Kelvin Bass, a legislative aide to Dallas Sen. Royce West, who authored the bill, said the legislator was aware of concerns about the law.
“It’s going to be revisited,” he said. “Sen. West has monitored public concerns regarding the availability of information recorded on body cameras to the public.”
Since the law’s enactment in September, the Texas Attorney General’s Office has allowed more than a dozen law enforcement agencies across the state to withhold videos, citing failures by the requesters to provide all necessary details.
The Houston Police Department has sought at least one exemption so far, according to a search of rulings from the Office of the Attorney General.
However, the department has not yet been confronted with a significant number of requests for footage from incidents in which the officers involved had actually been equipped with the devices, said Jeff Monk, with the department’s Open Records Division.
Monk said that when more officers are equipped with the devices, the department would likely have to seek additional guidance from the attorney general before releasing the footage.
“It’s actually kind of complex,” he said. “We’re going to have to take a look at every (request) and say, ‘OK, does this apply?’ It’s going to be a challenge at the beginning.”
Departments in Houston and Harris County had already begun moving to equip their officers with cameras when the law went into effect.
HPD plans to outfit about 4,100 of its officers with the devices at a cost of at least $3.4 million, starting with those in HPD’s Central Command. Currently, only about 100 officers in a pilot program are equipped with them. The Harris County Sheriff’s Office has also begun equipping its deputies with cameras, as have smaller agencies around the region.
‘Rush’ to buy cameras
The rollout of Houston’s body camera initiative has come under criticism from some members of the City Council and the Houston Police Officers Union who have raised questions about which devices have been selected by the department, how the data will be stored, and its policies on releasing footage to the public.

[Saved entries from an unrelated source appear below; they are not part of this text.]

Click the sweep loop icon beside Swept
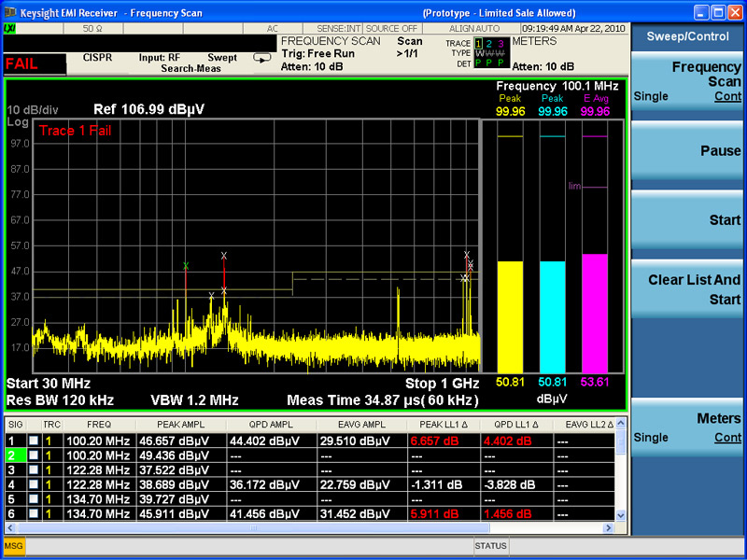 (x=262, y=58)
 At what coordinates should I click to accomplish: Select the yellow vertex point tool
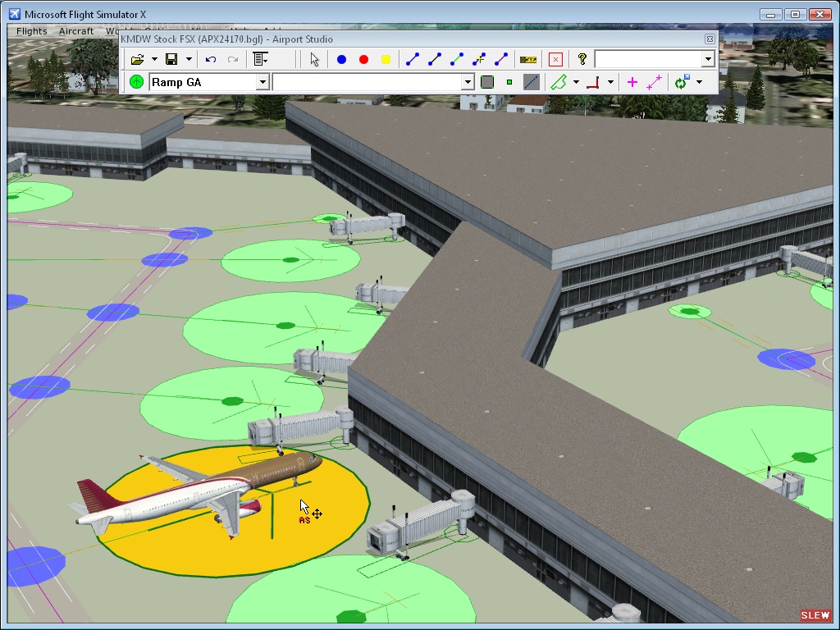(387, 59)
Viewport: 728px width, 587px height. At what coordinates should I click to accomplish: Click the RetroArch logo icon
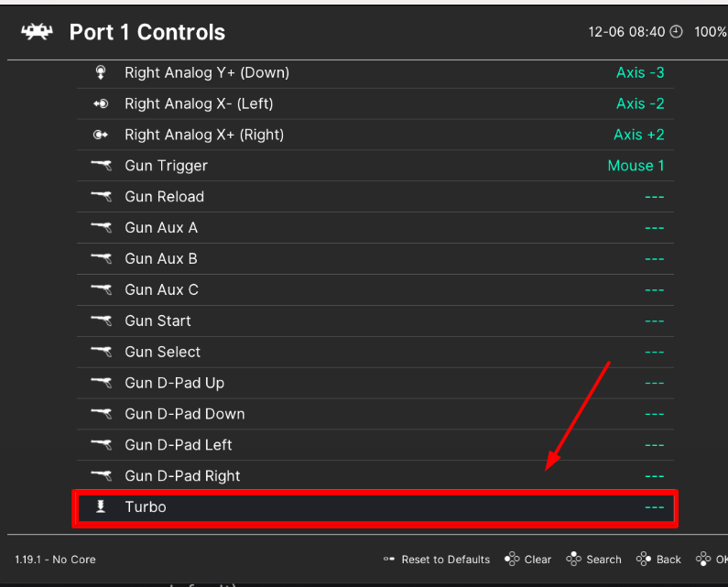coord(37,32)
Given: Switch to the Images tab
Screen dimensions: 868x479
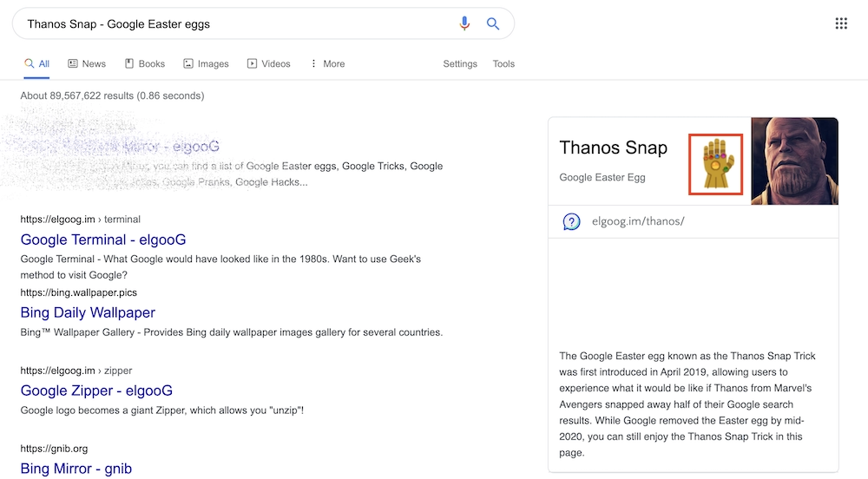Looking at the screenshot, I should pos(206,64).

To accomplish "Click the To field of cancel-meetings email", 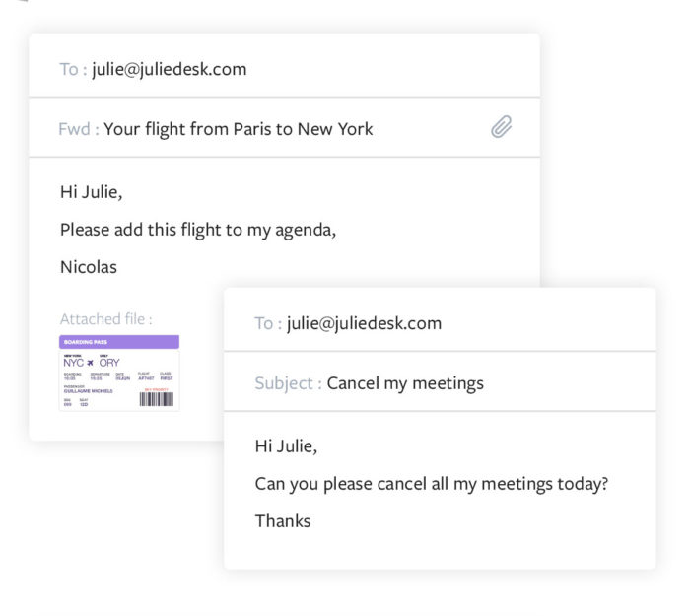I will pos(364,323).
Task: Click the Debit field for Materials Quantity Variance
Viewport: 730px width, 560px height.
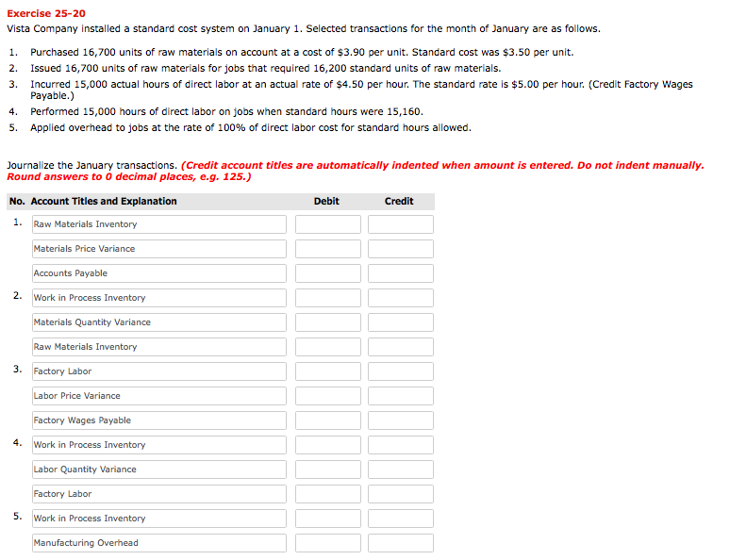Action: 327,322
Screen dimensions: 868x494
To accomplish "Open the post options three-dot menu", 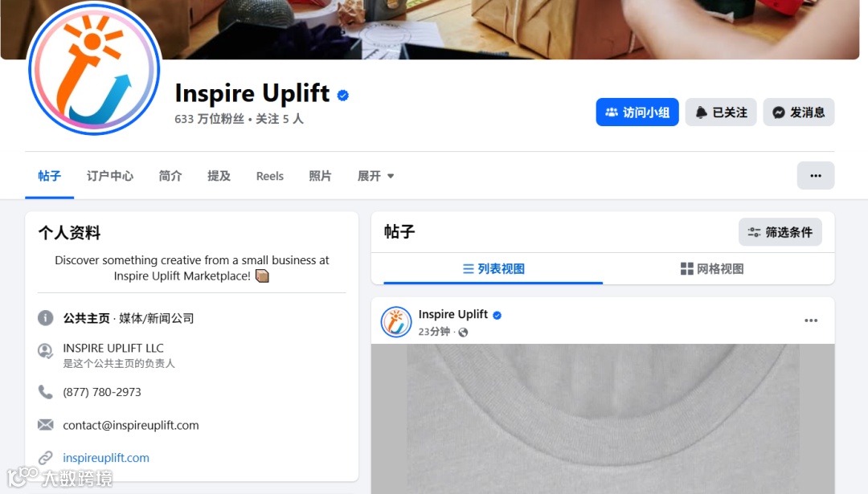I will [811, 320].
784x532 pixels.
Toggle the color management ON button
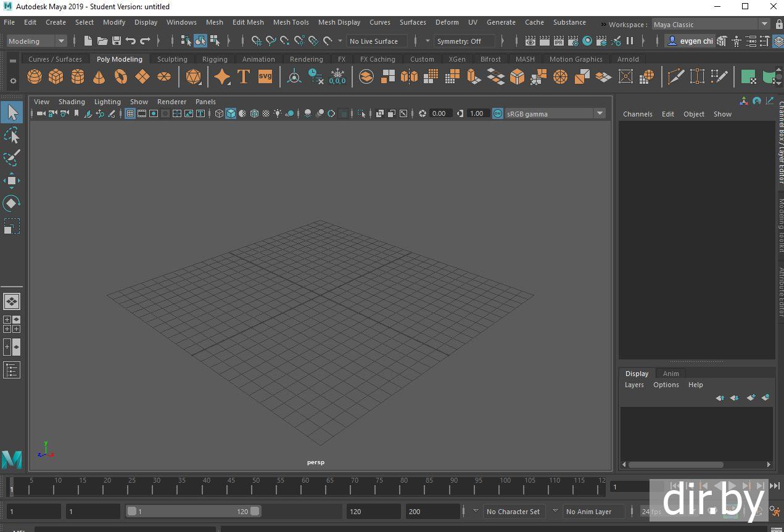(497, 113)
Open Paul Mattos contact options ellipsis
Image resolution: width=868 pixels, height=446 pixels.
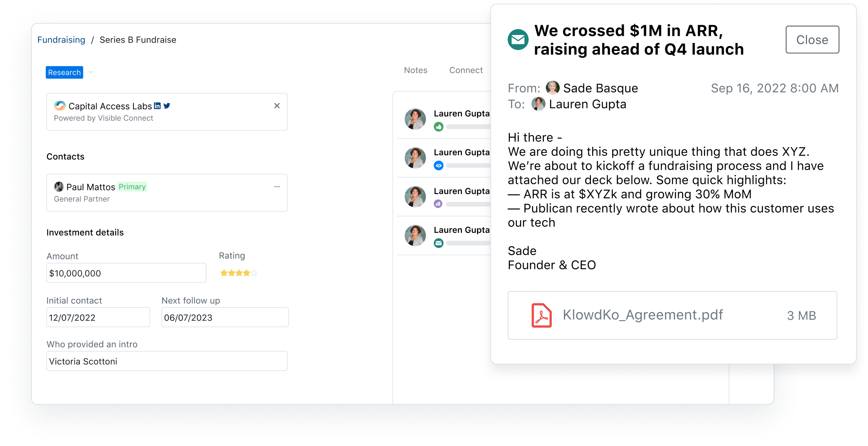277,186
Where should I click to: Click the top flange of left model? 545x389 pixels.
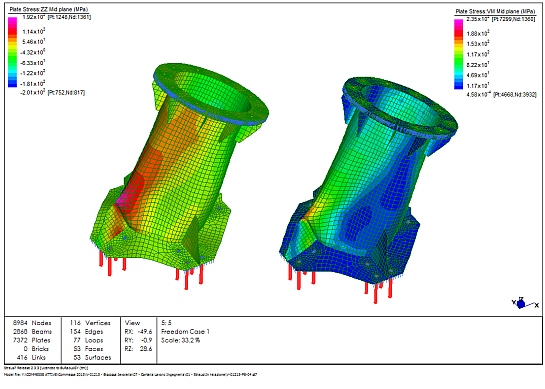(x=211, y=93)
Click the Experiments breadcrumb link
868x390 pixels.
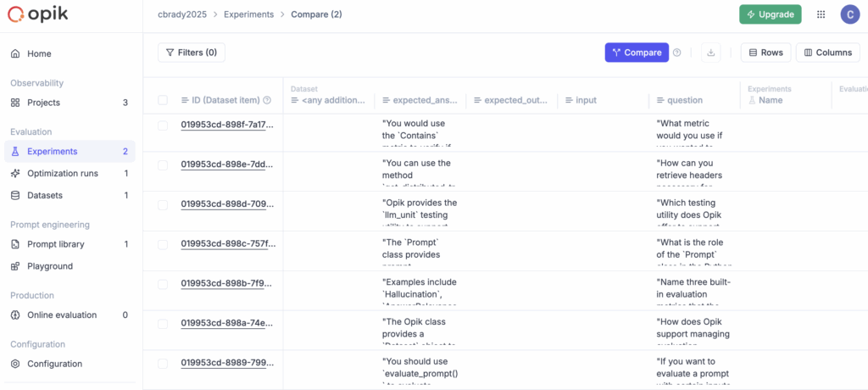pos(249,14)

The city is developing a policy requiring officers to record most interactions with civilians, with exceptions for situations like interviews with victims of sexual assault or responding to incidents at medical or psychiatric facilities. Non-evidentiary recordings are to be deleted after 90 days, according to the policy, and the department has been leaning toward storing the data on its own computers.
“We’re all a little frustrated,” said council member Brenda Stardig, head of the council’s ublic Safety Committee, describing a “rush” by former Mayor Annise Parker’s administration and HPD to procure body cameras without clarifying details about the department’s policies on their use and data storage.
“It just didn’t play out well,” said Stardig, who has called for storing the data in the “cloud” rather than on the department’s servers.
Matt Simpson, senior policy strategist with the American Civil Liberties Union of Texas, credited the bill for laying the groundwork for uniform body camera policies across the state. But he said that exemptions based on privacy could allow law enforcement to withhold footage that the public deserves to see.
However, he noted, another part of the bill allows departments to release video if it serves a “law enforcement purpose.”
“There’s discretion in both directions,” he said. “There’s discretion both to refuse to release a lot of this video, but … there’s also some discretion to release more video than people are acknowledging. At that point, it comes down to local practice.”